Douglas W. Robinson, Ph.D.
T he university’s ability to respond in a crisis was severely tested earlier this year during the swine flu (H1N1) outbreak in Southern California. The epidemic, which had its origins in Mexico, spread to California within weeks and eventually spread to the CSULB campus. The university’s crisis management team convened, even prior to official notification by the Long Beach Health Department that one probable case of the swine flu had been detected among samples sent for analysis from Student Health Services. Throughout the crisis, the team met several times a day to monitor the situation. The team included President F. King Alexander, the provost, the vice president for Administration and Finance, the director of Housing and Residential Life, the director of Student Health Services and other key university officials, including the chief of University Police and representatives from the university’s Office of Safety and Risk Management. The team worked closely with the director and chief epidemiologist from the Long Beach Health Department and met with them at least three times for feedback and advice. Of the 11 samples submitted to the health department for analysis, one positive result was returned.

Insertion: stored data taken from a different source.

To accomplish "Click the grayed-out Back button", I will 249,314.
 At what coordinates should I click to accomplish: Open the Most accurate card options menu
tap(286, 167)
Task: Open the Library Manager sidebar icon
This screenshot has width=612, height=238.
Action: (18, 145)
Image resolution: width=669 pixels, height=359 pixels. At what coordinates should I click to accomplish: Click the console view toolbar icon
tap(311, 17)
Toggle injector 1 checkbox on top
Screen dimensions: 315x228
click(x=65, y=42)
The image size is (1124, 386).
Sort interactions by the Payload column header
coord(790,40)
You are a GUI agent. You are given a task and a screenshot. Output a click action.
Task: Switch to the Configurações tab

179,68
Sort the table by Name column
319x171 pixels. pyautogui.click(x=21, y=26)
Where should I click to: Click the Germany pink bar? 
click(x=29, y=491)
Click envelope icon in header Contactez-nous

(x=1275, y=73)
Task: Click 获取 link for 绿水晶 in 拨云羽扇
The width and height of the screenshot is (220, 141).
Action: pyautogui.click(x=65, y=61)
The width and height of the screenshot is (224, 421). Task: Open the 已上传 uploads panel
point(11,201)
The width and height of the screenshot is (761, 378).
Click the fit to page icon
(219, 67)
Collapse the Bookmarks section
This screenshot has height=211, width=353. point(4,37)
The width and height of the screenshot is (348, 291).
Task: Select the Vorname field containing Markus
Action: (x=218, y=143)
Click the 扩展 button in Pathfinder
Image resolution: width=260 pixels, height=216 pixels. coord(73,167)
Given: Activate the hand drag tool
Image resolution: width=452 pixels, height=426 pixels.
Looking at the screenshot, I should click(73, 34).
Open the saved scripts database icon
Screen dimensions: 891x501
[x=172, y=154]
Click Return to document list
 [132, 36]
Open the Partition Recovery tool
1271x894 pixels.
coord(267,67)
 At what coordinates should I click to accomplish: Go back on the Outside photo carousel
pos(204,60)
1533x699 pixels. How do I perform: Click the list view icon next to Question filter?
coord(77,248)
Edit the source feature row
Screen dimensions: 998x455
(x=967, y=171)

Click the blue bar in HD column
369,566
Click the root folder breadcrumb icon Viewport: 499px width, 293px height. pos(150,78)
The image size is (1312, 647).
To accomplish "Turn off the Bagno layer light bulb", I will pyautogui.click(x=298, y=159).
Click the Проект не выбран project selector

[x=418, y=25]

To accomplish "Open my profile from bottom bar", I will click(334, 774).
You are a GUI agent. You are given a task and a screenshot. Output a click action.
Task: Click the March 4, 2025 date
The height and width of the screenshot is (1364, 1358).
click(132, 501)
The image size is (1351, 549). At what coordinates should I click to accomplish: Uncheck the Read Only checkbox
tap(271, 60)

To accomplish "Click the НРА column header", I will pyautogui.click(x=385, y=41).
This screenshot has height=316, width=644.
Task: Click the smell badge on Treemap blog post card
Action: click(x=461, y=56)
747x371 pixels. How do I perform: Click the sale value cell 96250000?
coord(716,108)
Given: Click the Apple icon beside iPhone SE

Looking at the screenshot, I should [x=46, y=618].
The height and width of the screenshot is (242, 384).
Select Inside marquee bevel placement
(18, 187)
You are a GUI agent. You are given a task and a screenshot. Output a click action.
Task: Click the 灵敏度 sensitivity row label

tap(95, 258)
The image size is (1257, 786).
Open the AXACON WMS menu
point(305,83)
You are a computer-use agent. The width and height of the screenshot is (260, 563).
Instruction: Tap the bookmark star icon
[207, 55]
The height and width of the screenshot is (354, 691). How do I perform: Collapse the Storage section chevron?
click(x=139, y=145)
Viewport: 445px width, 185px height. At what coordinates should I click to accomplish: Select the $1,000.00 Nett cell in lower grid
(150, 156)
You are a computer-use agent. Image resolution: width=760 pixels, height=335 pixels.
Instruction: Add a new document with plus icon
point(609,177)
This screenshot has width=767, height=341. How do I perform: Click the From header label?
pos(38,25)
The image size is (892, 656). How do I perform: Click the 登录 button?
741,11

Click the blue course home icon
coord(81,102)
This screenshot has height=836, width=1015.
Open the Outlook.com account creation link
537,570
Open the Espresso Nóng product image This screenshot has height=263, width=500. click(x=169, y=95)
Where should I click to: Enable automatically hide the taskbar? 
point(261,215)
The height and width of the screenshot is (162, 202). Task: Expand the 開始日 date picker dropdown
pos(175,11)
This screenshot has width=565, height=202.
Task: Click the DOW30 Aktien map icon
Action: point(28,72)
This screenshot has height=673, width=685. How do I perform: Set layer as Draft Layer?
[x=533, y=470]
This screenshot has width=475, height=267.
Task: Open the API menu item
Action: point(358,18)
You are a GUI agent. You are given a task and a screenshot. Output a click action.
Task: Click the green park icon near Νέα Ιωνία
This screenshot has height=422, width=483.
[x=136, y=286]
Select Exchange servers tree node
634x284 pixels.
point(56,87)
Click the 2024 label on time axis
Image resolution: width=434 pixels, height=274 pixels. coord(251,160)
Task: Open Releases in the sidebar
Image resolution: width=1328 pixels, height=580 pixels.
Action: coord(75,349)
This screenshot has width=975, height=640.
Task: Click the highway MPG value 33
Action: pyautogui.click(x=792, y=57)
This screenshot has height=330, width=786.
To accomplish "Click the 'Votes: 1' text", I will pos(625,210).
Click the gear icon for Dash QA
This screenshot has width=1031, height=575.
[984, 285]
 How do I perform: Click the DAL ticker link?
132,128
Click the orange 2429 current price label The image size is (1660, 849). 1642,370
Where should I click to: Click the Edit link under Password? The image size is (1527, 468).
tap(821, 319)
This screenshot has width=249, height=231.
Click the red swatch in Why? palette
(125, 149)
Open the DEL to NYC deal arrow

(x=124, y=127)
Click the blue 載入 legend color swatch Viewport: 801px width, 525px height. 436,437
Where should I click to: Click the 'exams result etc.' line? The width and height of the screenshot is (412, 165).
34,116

In its deliberations, the crisis management team planned for two different scenarios. The first scenario was to identify any “hot spots” in the residence halls. If multiple cases were reported in a particular housing unit, this scenario called for the university to quickly shut down that particular hall and send all “healthy” or non-symptomatic students home for seven days. Fortunately, the university was never required to implement this option. The second scenario, a much more extreme option, called for closure of the campus. The necessity for implementing this decision hinged on reaching a predetermined number of positive cases among members of the campus community. The duration of a campus closure would also have been for seven days. Implementation of this scenario required advance consultation with the LBHD and the CSU Chancellor’s Office.
During the height of the crisis, two CSULB students who demonstrated flu-like symptoms were isolated in separate campus apartments. The apartments were selected because each had a private bathroom and each was located out of the normal flow of student traffic. As a precaution, both students were treated with Tamiflu. Throughout the period of isolation, food was delivered to the students and a physician from Student Health Services provided daily health care services. The team was aware that there was a high probability that one of the two students in question had contracted swine flu—the university invited the student’s mother to campus and an on-campus accommodation was provided for her—and a positive diagnosis was eventually confirmed. The test results for the second student were negative and the student was released from isolation.
During this time, the campus enhanced its sanitation schedule by cleaning bathroom facilities in all residence halls several times a day. Other campus restroom facilities also received special attention, albeit to a lesser degree than those located in the residence halls. Highly visible actions, such as daily email updates to the campus community and the actions previously described, served to reassure students living in the residence halls and other members of the campus community that the university was taking measured, well thought out steps to respond to this very serious issue.
During the summer months, CSULB’s leadership has continued to meet to prepare for next year’s flu season when we expect to encounter other flu variations, along with a second wave of H1N1 flu cases.